Nie jesteś zalogowany na forum.
*Również zasalutował.*
-Spocznij! Kapralu broń widzę jest, cele znacie, chyba nie muszę więcej mówić!
*Wskazał lufą Mosina stanowisko strzeleckie.*
-Miłego strzelania Kapralu Maru!
*Poklepał po ramieniu podwładnego, po czym wrócił do strzelania granatami, tym razem zapalającymi.*
Offline
*poszedł na stanowisko* No to sobie postrzelamy... *załadował magazynek w swoim AK 47, odbezpieczył broń, przycisnął kolbę do ramienia i oddał całą serię w środek tarczy* Bułka z masłem. *sprawdził magazynek*
Offline
*szybko ubrał mundur*..Ech ciut nieschlujnie, nie szkodzi...*chwycił swój SVD i migiem udał się na strzelnicę, niezapominając o pokazaniu się Kapitanowi, żołnierz zasalutował*- Panie Kapitanie melduję się i swój sprzęt do ćwiczeń strzeleckich *stanął na baczność*
Offline
*Przeładował swój m16, wycelował i rozpoczął ostrzał płytki pancernej. W kilka sekund Generał opróżnił cały 50 nabojowy magazynek. Płytka była powyginana z dziurą w środku. Średnica nie przekraczała dwóch centymetrów*
-Celność prawie stuprocentowa. *włożył granat 40 mm do podwieszanego granatnika w m16 i oddał strzał. Trafił w płytkę z której nic nie zostało*
-Granaty setka. Uwaga żołnierze!
*wymienia magazynek*
-Teraz strzelanie do ruchomego celu. Za chwilkę zostaną wystrzelone dyski treningowe. Waszym zadaniem jest zniszczyć je w locie. Zaprezentuję wam.
*Przeładował swój M16, przyłożył kolbę do ramienia. Wtedy Kapitan włączył maszynę rzucającą dyskami. Generał od razu oddał pięć strzałów niszcząc wszystkie pięć celi*
-Kapitanie. Pokażcie co potraficie z Mosinem.
*Uśmiechnął się, odczekał, aż Kapitan się przygotuje po czym wystrzelił sześć dysków*
Offline
*Uśmiechnął się zawadiacko, załadował pięć naboi, zamknął z chrobotem zamek.*
-Pokazuję i objaśniam!!!!
*Strzelał i błyskawicznie przeładowywał, gdy ostatnie rzutki znalazły się na linii strzału odczekał ułamek sekundy i nacisnął spust. Ostatnia kula rozbiła dwie rzutki. Otwarł zamek, Mosin wyrzucił gorąca łuskę.*
-Jak widzicie nawet z tak wiekowej broni można dać popalić przeciwnikowi, kwestia wyćwiczenia! Teraz kapral Shupavu ze swoim SVD pokaże co potrafi!

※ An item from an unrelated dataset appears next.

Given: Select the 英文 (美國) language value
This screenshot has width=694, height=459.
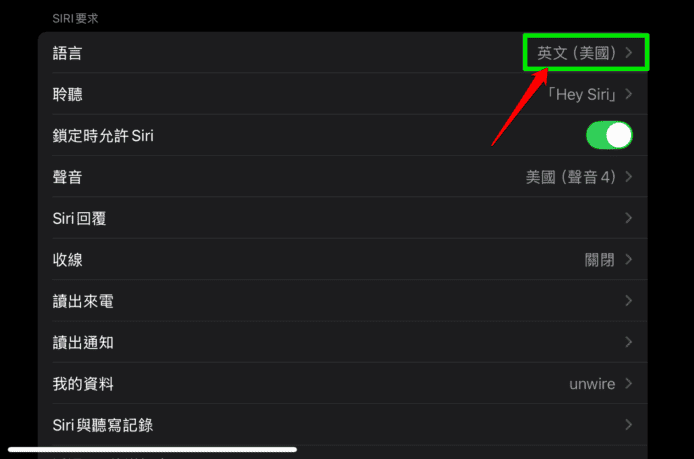Looking at the screenshot, I should pos(576,53).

*Zajął stanowisko przy maszynie aby zluzować Generała.*
Offline
*ciszę przerwał dźwięk strzykających stawów kostnych, lew chwycił swój SVD i włożył magazynek, przeładował. Spojrzał spokojnie przez lunetę, wstrzymał oddech i oddał 5 strzałów w płytkę pancerną, pociski zrobiły dużą dziurę z racji iż każdy leciał jednakowym torem, resztę naboi powystrzelał w celu osłabienia płytki* - To tyle. *rzekł po czym wyjął pusty magazynek i zabezpieczył broń po czym położył na stole*
Offline
*Poprawił nieco polową rogatywkę, złożył się do leżącej pozycji strzeleckiej.*
-A teraz ruchome tarcze, manekiny i takie tam....ODDZIAŁ GOTÓW?!!! ZACZYNAMY!!!!
*Na sygnał dany przez Kapitana uruchomiono system ruchomych celów. Na strzelnicy rozpoczęła się kanonada. Kapitan starannie celował w wybrany obiekt i strzelał. Każdy pocisk z Mosina siedział w celu, niedługo wokół było pełno łusek i kartoników po nabojach.*
-Zaopatrzeniowców dobije ta ilość amunicji którą muszę domówić po ćwiczeniach.
*Mruknął do siebie i załadował kolejną łódkę amunicji 7,62x54mm do Mosina 91/30.*
Offline
*Strzeliła manekinowi w nogę a drugiemu w brzuch.*
Hehe... daleko nie uciekną...
Offline
*wziął swój AK 47, załadował pełny magazynek, oddał serię do manekina po którym zostały tylko małe szmatki* No i rozwaliłem tarczę.
Offline
*ze spokojem spoglądał przez lunetę i oddajac 5 strzałów trafił za każdym razem w głowę manekina * Jest nieźle.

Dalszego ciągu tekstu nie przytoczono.